Un soir de juillet, après
que j'ai raccroché le téléphone, il me lança une phrase cinglante à ce sujet,
faisant tout à coup rejaillir les sentiments qui l'animaient de façon
étonnement violente et acerbe. J'eus beau tenter de lui expliquer en quoi il
m'était difficile de m'assumer devant mon père, la discussion qui suivit ne fut
que reproches et incompréhension mutuelle. Depuis quatre mois que nous nous
connaissions, je ne l'avais jamais vu ainsi et son acharnement me pétrifiait.

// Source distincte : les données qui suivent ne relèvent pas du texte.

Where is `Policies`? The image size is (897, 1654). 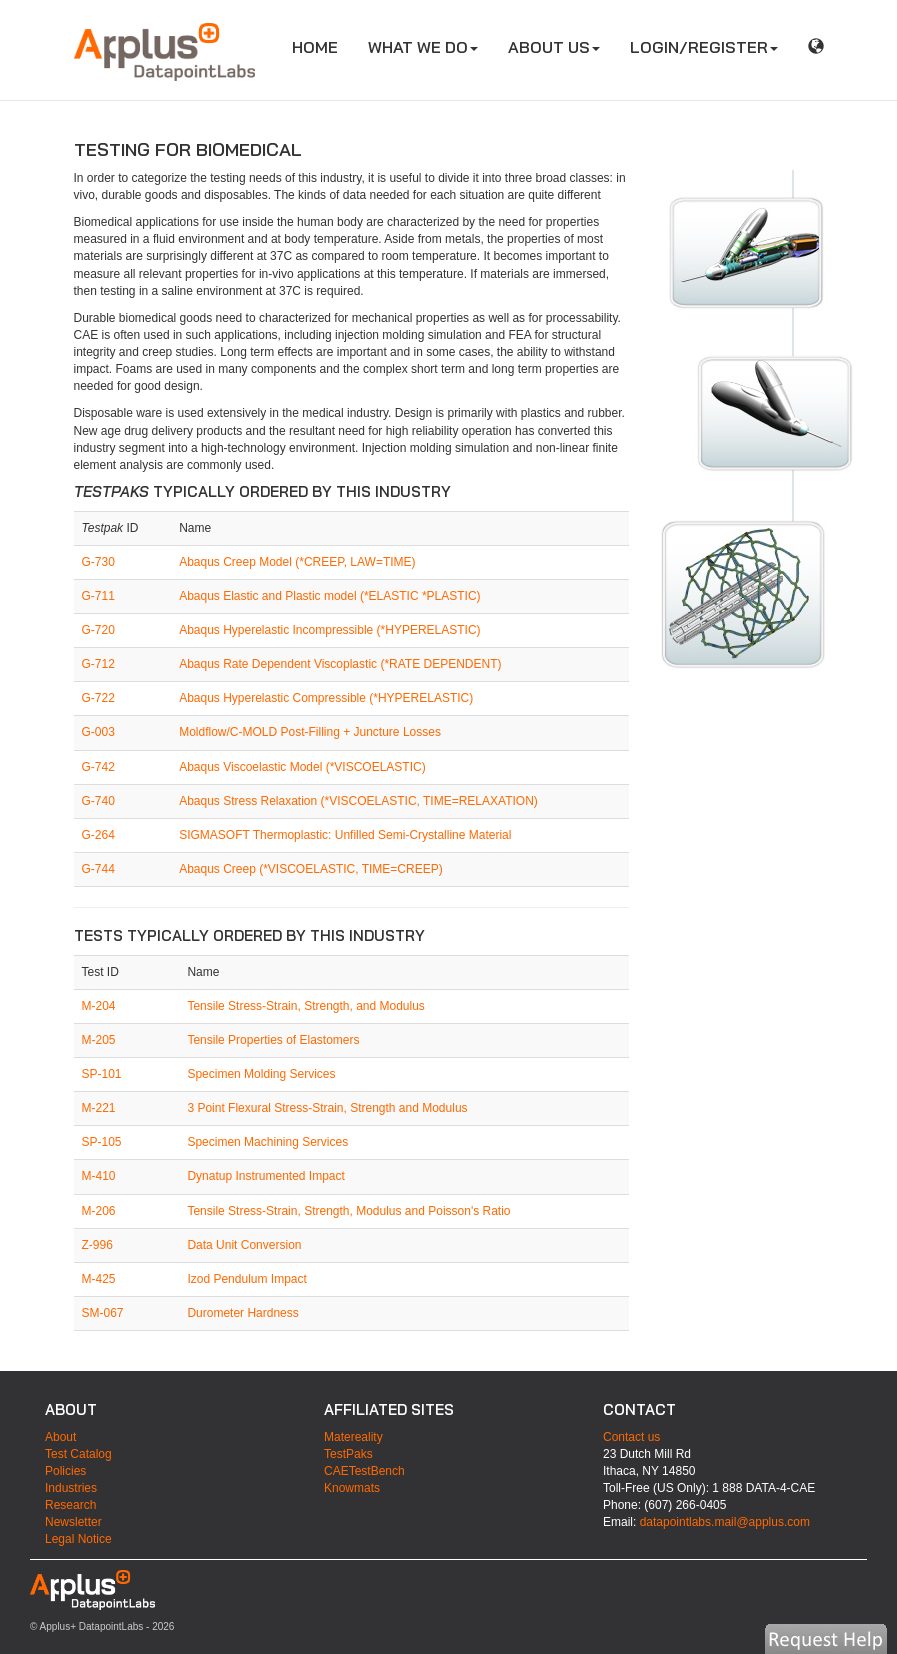
Policies is located at coordinates (65, 1471).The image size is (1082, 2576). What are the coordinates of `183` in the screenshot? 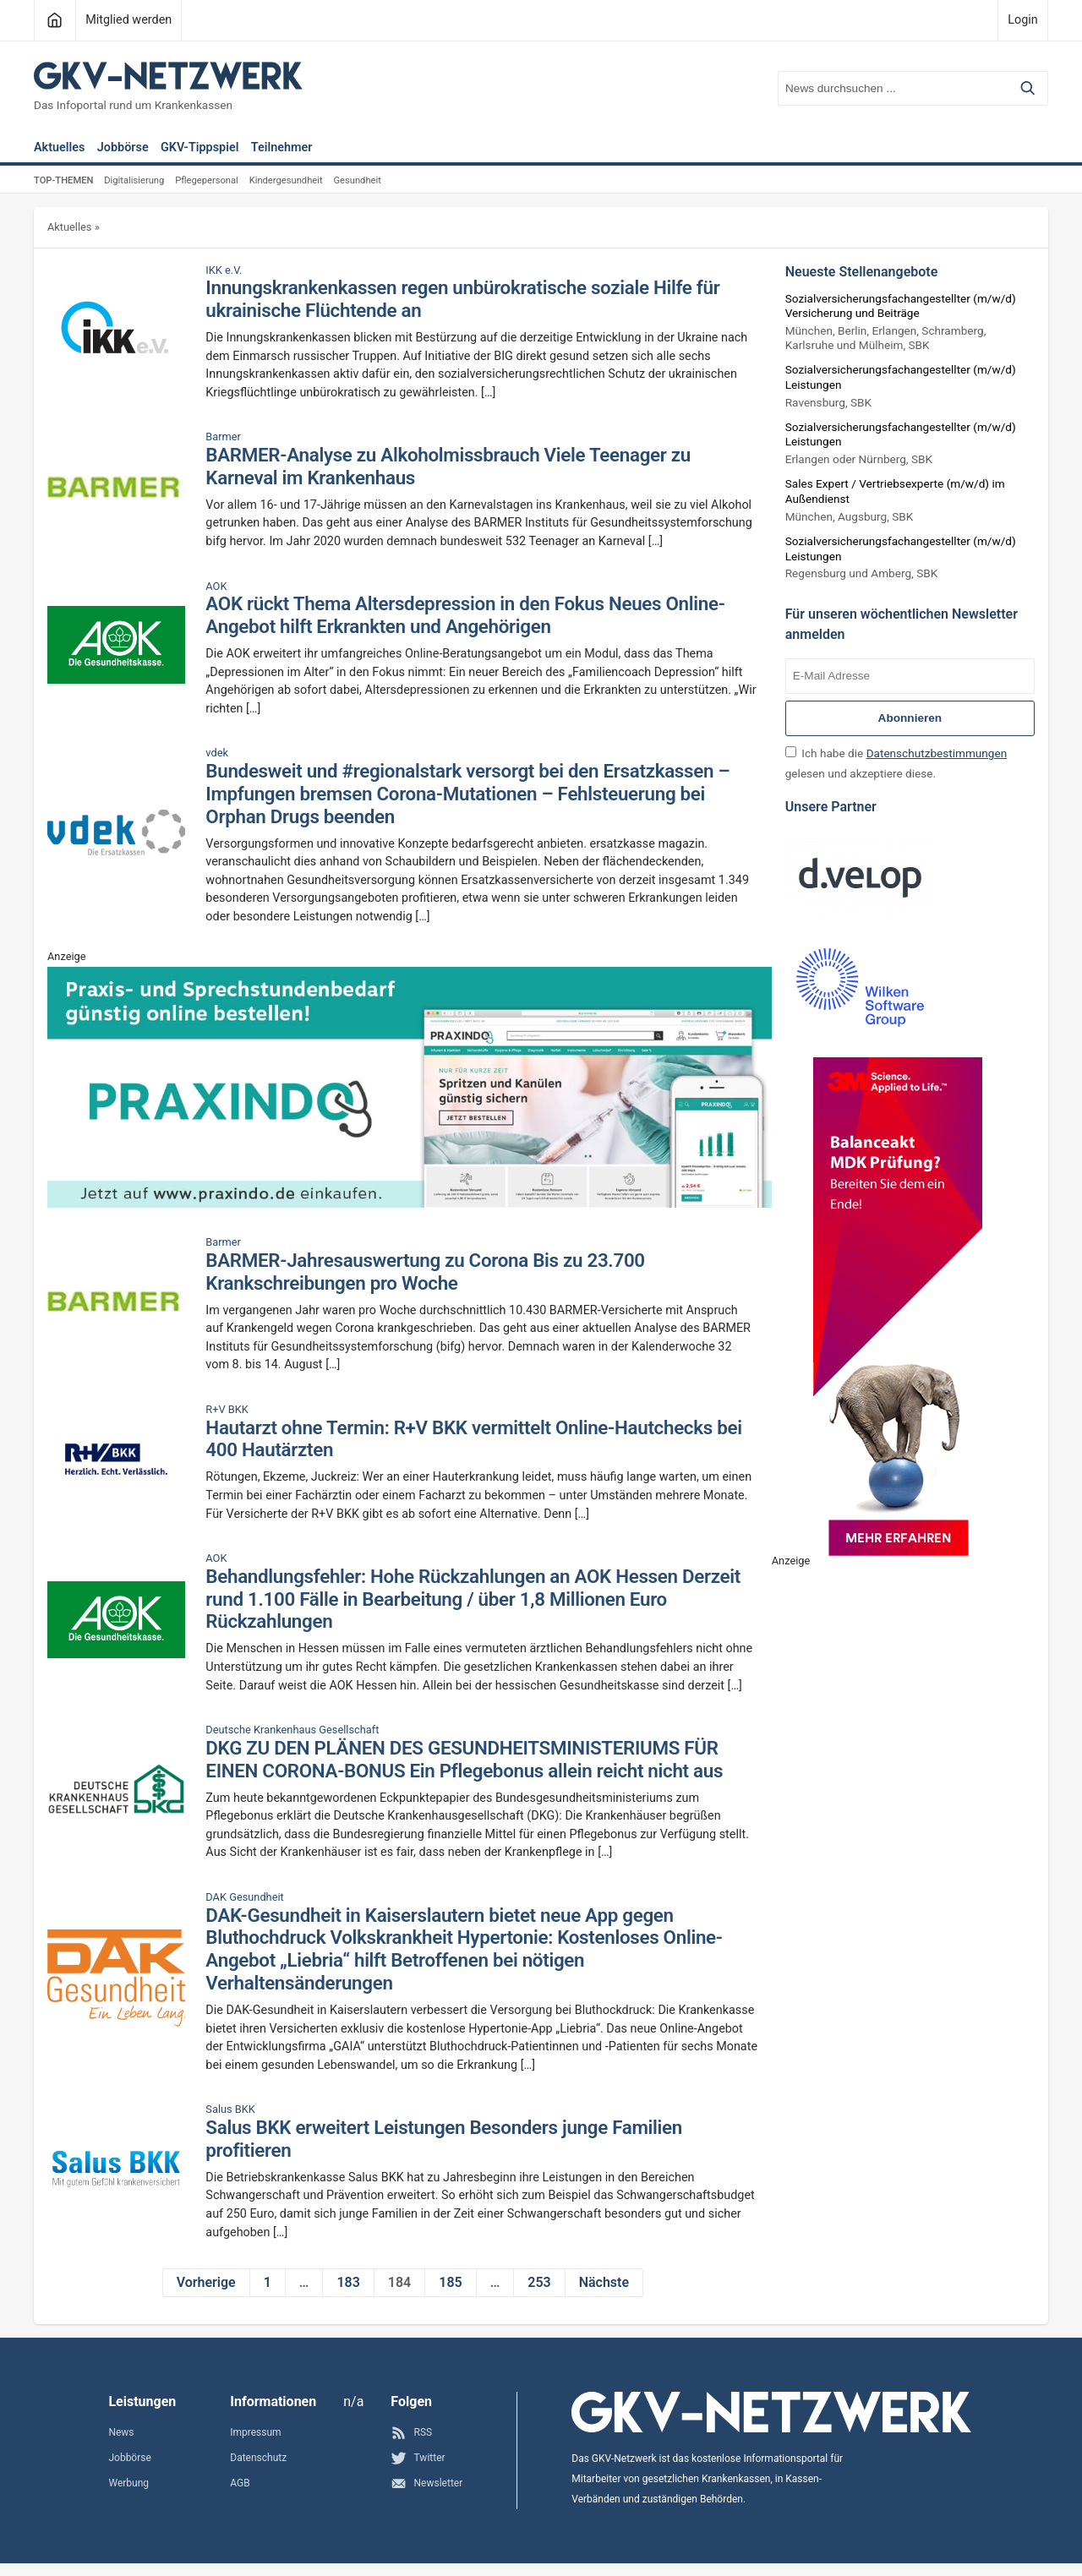 It's located at (347, 2282).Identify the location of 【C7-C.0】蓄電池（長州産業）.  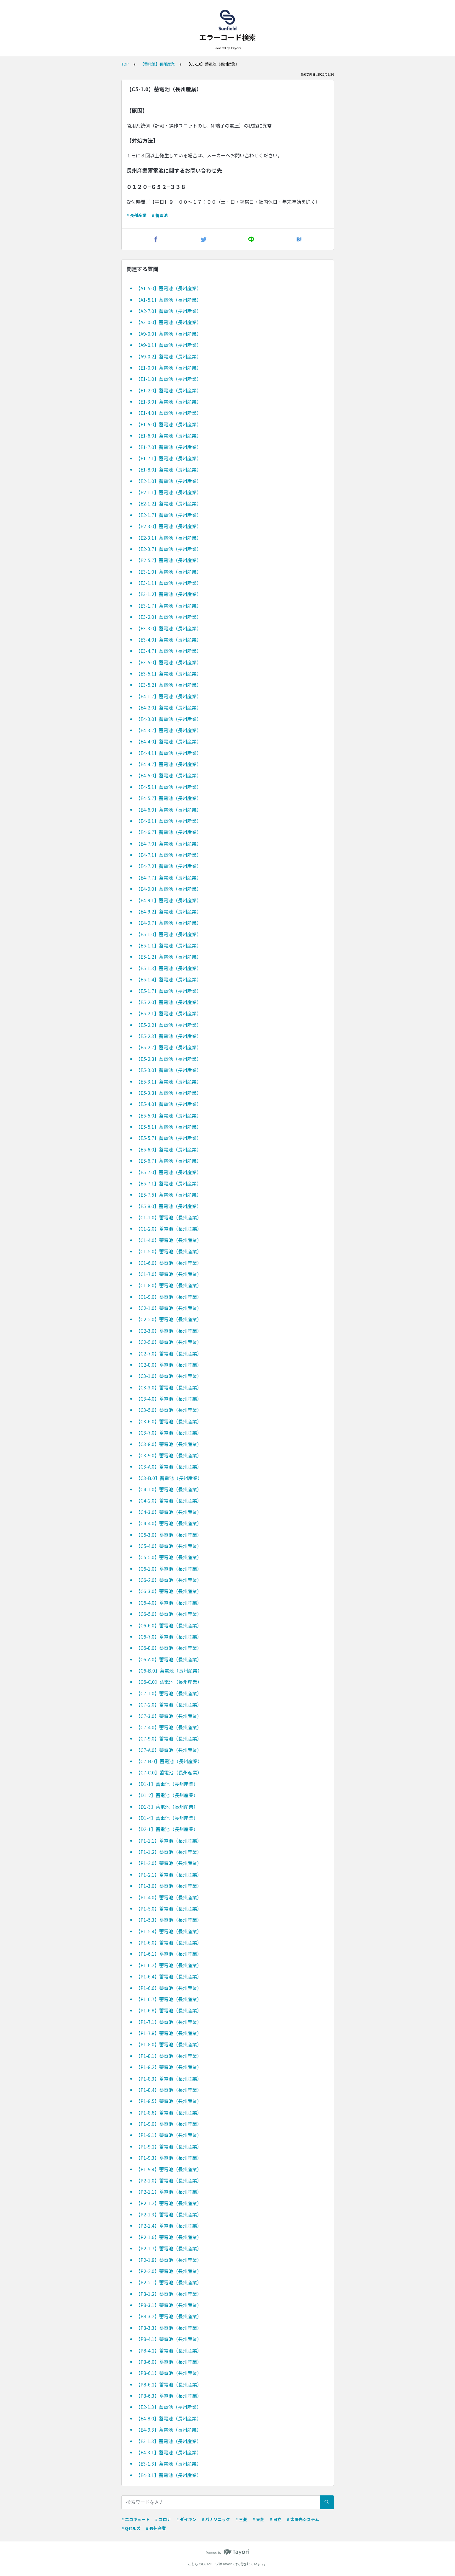
(169, 1772).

La soirée qui suivit fut désastreuse. Chacun de son côté, muré dans son
silence. Je me sentais incroyablement mal à l'aise et ne comprenais pas
pourquoi il réagissait avec une telle rancune et un tel entêtement à ne pas
essayer de me comprendre.
Lorsqu'il vint s'allonger à
côté de moi, je ne dormais pas. Lui s'endormit immédiatement. Au réveil ma
décision était prise de rentrer à Toulouse. Nous fîmes sans un mot le trajet
jusqu'à S. Peu avant le panneau qui nous signalait l'entrée dans la ville, je
lui demandai de me déposer à la gare. Il s'exécuta sans mot dire et repartit
aussitôt. J'attendis une petite heure le train suivant. J'essayais de lire ce
livre de Flaubert, ou était-ce Stendhal que je lisais à ce moment-là. En vain.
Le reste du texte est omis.